---- Geciteerde passage
In deze zaak heeft de Rechtbank Midden-Nederland op 21 december 2021 uitspraak gedaan in een strafzaak tegen een minderjarige verdachte, geboren in 2004, die beschuldigd werd van diefstal in vereniging door middel van braak. De tenlastelegging betrof een auto-inbraak op 28 augustus 2021 te Houten, waarbij een navigatiesysteem werd weggenomen. De rechtbank heeft het vonnis gewezen na een terechtzitting op 7 december 2021, die achter gesloten deuren plaatsvond. De officier van justitie, mr. J.R.F. Esbir Wildeman, heeft de vordering ingediend, terwijl de verdachte werd bijgestaan door zijn raadsvrouw, mr. A.Y.M. Jansse.
De rechtbank heeft vastgesteld dat de dagvaarding geldig was en dat er geen redenen waren voor schorsing van de vervolging. De officier van justitie achtte het ten laste gelegde wettig en overtuigend bewezen, met uitzondering van de geweldscomponent, waar de verdachte partieel van werd vrijgesproken. De rechtbank oordeelde dat de verdachte zich schuldig had gemaakt aan diefstal door twee of meer verenigde personen, waarbij de toegang tot de plaats van het misdrijf was verkregen door middel van braak en verbreking.
De rechtbank heeft bij de strafoplegging rekening gehouden met de ernst van het feit, de omstandigheden waaronder het was begaan, en de persoon van de verdachte. De verdachte had eerder een soortgelijk feit gepleegd en de rechtbank vond dit zorgwekkend. Uiteindelijk werd de verdachte veroordeeld tot een taakstraf van 100 uren, waarvan 40 uren voorwaardelijk, met een proeftijd van 2 jaren en de bijzondere voorwaarde van toezicht en begeleiding door Samen Veilig Midden-Nederland. De rechtbank heeft de beslissing gebaseerd op relevante artikelen van het Wetboek van Strafrecht.
--------
---- Studiemateriaal
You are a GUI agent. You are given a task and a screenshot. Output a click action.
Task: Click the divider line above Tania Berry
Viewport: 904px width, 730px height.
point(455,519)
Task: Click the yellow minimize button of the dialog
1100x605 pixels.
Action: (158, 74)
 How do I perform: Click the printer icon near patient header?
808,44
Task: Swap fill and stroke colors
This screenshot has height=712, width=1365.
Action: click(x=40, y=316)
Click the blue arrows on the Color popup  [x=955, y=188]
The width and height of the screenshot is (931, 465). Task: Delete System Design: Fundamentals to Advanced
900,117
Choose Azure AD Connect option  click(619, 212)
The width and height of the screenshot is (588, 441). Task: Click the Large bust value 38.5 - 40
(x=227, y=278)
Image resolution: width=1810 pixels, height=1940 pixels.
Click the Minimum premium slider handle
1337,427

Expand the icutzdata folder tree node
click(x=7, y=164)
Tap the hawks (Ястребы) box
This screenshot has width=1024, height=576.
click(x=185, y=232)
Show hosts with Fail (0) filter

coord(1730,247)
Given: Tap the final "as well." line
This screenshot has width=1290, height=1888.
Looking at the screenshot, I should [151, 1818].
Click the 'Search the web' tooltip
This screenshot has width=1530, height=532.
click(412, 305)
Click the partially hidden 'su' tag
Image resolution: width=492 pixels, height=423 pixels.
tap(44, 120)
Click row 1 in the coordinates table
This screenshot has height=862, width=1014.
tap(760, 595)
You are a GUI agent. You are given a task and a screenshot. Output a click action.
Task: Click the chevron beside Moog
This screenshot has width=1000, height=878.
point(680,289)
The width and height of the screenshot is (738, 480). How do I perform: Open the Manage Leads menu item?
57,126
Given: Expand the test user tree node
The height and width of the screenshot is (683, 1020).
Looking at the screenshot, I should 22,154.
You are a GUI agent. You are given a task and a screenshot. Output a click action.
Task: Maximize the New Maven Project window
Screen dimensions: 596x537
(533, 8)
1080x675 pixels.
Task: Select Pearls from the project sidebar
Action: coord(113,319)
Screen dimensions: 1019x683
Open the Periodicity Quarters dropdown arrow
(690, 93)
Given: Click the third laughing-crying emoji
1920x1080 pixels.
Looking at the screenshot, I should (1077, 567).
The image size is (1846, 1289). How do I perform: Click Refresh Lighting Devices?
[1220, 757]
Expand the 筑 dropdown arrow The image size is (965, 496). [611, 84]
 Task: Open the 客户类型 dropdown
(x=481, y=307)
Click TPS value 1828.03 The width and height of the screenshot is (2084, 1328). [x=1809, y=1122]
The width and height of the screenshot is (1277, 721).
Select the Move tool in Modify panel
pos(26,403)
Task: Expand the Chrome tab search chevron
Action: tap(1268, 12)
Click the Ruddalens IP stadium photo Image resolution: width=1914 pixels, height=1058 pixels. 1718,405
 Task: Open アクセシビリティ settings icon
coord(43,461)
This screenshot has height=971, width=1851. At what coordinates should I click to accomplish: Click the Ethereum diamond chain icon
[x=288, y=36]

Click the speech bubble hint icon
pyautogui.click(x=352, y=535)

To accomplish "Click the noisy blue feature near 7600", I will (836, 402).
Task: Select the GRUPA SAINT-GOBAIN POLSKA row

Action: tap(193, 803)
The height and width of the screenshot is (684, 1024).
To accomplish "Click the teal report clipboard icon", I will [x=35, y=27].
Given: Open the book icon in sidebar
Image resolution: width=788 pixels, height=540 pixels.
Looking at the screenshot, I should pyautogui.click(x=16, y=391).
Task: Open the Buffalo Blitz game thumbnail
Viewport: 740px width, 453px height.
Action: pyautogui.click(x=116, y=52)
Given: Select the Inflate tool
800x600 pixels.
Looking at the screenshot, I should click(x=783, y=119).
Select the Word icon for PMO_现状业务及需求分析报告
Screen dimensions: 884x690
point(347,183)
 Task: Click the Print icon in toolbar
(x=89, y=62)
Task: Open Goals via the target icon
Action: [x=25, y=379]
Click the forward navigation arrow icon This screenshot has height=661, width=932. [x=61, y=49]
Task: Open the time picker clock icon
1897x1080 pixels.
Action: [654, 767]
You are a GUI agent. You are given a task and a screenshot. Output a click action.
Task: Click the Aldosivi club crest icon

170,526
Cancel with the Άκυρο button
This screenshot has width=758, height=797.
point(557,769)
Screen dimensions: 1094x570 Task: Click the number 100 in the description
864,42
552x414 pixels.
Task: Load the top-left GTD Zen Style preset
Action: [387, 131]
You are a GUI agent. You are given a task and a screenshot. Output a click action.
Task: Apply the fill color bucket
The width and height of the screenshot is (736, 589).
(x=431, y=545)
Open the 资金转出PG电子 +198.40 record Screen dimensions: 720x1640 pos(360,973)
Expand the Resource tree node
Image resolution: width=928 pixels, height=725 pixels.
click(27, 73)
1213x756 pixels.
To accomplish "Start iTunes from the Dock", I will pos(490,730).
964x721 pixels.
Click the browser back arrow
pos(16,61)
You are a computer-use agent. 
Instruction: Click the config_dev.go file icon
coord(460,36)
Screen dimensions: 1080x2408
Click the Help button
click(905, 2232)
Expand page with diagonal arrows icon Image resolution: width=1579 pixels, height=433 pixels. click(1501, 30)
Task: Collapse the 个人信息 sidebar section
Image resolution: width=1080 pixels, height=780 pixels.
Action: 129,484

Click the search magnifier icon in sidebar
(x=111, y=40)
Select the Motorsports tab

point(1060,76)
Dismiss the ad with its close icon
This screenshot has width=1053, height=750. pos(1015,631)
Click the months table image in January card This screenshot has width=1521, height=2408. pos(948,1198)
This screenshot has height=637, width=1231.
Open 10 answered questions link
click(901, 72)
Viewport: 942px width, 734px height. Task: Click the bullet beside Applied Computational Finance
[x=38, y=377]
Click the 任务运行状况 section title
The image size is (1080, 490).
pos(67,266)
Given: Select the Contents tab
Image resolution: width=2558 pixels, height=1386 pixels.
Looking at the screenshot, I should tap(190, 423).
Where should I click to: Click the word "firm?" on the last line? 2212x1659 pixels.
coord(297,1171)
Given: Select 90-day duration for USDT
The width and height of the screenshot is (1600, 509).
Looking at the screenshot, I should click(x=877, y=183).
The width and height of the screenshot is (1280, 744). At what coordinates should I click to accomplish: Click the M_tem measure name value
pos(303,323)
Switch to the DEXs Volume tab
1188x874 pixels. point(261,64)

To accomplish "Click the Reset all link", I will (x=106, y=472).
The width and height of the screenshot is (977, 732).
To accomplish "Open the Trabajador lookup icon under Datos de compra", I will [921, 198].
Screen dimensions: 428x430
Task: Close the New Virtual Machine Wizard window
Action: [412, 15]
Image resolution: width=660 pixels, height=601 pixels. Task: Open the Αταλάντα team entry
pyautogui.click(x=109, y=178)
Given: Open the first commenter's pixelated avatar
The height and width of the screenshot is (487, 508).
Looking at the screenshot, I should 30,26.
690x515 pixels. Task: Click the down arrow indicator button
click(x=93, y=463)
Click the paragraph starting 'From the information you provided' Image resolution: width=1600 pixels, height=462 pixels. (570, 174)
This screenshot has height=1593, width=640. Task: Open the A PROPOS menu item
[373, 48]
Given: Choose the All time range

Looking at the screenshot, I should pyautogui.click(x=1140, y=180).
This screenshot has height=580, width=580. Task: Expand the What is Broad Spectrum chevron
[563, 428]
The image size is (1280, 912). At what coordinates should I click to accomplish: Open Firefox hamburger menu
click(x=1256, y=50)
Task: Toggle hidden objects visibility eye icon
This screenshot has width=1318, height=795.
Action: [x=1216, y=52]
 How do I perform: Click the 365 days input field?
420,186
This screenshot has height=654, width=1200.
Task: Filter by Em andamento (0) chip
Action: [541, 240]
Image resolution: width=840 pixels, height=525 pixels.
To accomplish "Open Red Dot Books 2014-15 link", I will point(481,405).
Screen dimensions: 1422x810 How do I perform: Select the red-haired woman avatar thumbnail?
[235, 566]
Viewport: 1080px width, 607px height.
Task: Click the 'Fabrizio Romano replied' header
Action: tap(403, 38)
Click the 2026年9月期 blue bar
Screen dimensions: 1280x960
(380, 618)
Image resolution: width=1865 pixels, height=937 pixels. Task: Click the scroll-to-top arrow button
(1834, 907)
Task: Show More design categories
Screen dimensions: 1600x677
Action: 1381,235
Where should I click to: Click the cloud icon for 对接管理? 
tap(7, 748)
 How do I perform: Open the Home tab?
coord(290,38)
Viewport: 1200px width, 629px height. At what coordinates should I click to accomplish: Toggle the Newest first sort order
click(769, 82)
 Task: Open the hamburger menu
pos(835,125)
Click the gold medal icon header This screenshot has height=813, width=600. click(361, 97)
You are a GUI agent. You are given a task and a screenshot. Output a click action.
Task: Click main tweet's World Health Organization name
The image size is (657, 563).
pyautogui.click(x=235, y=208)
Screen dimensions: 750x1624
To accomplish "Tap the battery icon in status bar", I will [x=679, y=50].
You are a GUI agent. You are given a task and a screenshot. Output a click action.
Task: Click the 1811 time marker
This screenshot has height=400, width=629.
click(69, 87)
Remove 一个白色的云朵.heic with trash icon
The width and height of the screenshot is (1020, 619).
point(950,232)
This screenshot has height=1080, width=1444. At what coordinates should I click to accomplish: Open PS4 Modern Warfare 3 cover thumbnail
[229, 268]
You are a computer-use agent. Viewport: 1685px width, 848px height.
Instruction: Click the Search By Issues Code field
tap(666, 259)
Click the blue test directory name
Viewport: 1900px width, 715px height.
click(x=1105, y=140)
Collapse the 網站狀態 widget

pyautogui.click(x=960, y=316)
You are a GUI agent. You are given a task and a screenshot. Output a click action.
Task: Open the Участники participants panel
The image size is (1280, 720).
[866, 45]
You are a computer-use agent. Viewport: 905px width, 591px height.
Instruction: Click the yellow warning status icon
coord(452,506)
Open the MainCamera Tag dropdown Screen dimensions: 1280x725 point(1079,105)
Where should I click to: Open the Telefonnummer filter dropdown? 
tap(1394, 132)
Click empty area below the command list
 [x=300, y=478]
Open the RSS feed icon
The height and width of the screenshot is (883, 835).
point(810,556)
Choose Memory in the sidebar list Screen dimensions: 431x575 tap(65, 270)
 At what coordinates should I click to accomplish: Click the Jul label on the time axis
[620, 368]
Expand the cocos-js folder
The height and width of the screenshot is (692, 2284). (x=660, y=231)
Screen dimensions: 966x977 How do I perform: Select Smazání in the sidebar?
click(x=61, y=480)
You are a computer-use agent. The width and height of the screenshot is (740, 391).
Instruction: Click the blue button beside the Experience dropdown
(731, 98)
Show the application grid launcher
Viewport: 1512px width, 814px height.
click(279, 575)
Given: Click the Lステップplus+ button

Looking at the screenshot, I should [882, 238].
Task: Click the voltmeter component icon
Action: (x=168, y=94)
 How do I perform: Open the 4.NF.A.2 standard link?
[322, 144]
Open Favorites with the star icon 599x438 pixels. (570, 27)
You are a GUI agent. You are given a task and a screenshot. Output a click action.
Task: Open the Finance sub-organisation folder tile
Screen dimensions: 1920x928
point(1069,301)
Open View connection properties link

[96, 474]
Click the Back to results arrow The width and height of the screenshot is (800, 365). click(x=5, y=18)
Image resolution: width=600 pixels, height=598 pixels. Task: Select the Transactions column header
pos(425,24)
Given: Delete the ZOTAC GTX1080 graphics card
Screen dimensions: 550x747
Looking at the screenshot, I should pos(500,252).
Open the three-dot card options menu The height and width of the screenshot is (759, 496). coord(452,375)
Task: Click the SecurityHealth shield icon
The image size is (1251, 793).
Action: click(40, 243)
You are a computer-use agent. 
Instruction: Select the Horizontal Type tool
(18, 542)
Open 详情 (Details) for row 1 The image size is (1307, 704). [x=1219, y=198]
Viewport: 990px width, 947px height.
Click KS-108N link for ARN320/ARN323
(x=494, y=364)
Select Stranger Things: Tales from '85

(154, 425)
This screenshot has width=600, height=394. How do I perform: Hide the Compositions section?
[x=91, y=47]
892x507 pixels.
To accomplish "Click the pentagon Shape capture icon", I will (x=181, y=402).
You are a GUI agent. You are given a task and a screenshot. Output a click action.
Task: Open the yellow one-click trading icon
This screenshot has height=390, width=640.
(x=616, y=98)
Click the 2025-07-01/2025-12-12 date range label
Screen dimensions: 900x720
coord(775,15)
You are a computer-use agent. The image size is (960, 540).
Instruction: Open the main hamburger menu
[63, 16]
--------
Vragen bij de tekst:
a) Tot welke straf werd de verdachte volgens de tekst over de strafzaak uiteindelijk veroordeeld?
b) Geef een deel van de tekst over de strafzaak letterlijk weer: begin bij de woorden "In deze zaak" en stop na de woorden "mr. A.Y.M. Jansse.".

Antwoorden:
a) Tot een taakstraf van 100 uren, waarvan 40 uren voorwaardelijk, met een proeftijd van 2 jaren.

b)
In deze zaak heeft de Rechtbank Midden-Nederland op 21 december 2021 uitspraak gedaan in een strafzaak tegen een minderjarige verdachte, geboren in 2004, die beschuldigd werd van diefstal in vereniging door middel van braak. De tenlastelegging betrof een auto-inbraak op 28 augustus 2021 te Houten, waarbij een navigatiesysteem werd weggenomen. De rechtbank heeft het vonnis gewezen na een terechtzitting op 7 december 2021, die achter gesloten deuren plaatsvond. De officier van justitie, mr. J.R.F. Esbir Wildeman, heeft de vordering ingediend, terwijl de verdachte werd bijgestaan door zijn raadsvrouw, mr. A.Y.M. Jansse.